ISSUE: The development of new crop varieties of the Rosaceae plant family with improved horticultural performance and market potential can be accelerated with use of DNA information in breeding, benefiting all supply chain members through more efficient, accurate, and creative breeding for desirable crop traits. However, DNA-informed breeding requires extensive genetic knowledge, trained personnel, and sufficient financial resources. Therefore, it is crucial for breeders to focus their efforts and resources on valuable crop attributes throughout the whole supply chain and of value to consumers.
However, systematically identifying these valuable attributes is challenging. Very few studies of crop plants have evaluated the importance of attributes across the supply chain members and consumers. Breeders have therefore had to focus their breeding programs on specific targets with little systematic knowledge of the relative value of incremental improvements in those traits for producers, market intermediaries, and consumers.
PROGRESS: The relative importance to different stakeholders (breeders, growers, market intermediaries, and consumers) of trait levels for apple, peach, strawberry, sweet cherry, and tart cherry were investigated. In addition, economic values of achieving particular fruit quality trait thresholds (added dollar value per pound) for growers and marketing intermediaries were estimated in these crops. Marginal values for consumers of achieving fruit quality trait thresholds in fresh market apples were also estimated.
IMPACT: Project resources for genetic test development were directed to those genomics discoveries having the highest relative value of importance across stakeholders. Information about the economic values of specific crop trait levels is now available to inform the ongoing work of geneticists and breeders as they develop new genetic tests and direct those to efficiently, accurately, and creatively developing superior new crop varieties of value ot stakeholders.

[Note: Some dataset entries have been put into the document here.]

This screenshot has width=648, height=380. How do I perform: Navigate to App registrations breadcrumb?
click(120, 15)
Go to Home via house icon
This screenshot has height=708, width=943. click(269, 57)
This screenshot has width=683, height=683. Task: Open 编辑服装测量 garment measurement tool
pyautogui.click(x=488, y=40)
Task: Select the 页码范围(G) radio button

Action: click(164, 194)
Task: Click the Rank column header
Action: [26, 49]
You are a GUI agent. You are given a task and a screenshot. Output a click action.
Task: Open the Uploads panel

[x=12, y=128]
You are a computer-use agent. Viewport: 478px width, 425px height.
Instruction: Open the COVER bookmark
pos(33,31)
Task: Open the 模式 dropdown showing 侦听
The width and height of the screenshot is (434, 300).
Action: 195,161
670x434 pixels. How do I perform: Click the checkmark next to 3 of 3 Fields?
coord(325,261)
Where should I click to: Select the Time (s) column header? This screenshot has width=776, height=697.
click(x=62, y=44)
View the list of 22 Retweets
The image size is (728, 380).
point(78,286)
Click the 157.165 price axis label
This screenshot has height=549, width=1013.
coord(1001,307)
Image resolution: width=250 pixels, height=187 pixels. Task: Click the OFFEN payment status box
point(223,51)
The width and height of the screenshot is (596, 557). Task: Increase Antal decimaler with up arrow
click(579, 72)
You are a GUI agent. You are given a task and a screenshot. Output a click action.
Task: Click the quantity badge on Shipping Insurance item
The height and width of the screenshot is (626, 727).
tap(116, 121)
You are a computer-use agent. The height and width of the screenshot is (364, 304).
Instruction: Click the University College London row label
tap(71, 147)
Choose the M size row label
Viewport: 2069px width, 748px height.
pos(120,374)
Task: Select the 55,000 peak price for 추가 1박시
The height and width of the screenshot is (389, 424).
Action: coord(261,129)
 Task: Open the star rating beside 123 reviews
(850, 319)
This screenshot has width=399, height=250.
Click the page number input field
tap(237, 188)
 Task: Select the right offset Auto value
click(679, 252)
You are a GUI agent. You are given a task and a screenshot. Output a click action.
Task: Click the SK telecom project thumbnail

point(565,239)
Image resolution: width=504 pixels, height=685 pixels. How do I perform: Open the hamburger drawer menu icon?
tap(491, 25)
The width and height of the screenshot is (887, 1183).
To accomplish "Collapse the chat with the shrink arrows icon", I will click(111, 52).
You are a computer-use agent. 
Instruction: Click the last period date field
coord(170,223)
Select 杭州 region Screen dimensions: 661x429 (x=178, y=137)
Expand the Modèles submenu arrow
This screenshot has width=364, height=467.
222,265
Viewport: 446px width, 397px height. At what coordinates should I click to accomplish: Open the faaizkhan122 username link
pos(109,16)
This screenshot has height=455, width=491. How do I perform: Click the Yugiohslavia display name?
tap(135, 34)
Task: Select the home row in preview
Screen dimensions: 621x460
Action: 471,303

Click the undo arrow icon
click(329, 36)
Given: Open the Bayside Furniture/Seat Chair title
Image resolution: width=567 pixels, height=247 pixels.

Examples of high value trait levels for which genetic tests have been developed include: apple exceptional crispness, juiciness, tartness, and freedom from bitter pit blemishes, various peach fruit types (normal/low acid, yellow/white flesh, peach/nectarine, melting/non-melting, and freestone/clingstone) that can be targeted across the fruiting season, strawberry sufficient acidity, sweet cherry large size and firmness, and tart cherry red fruit color.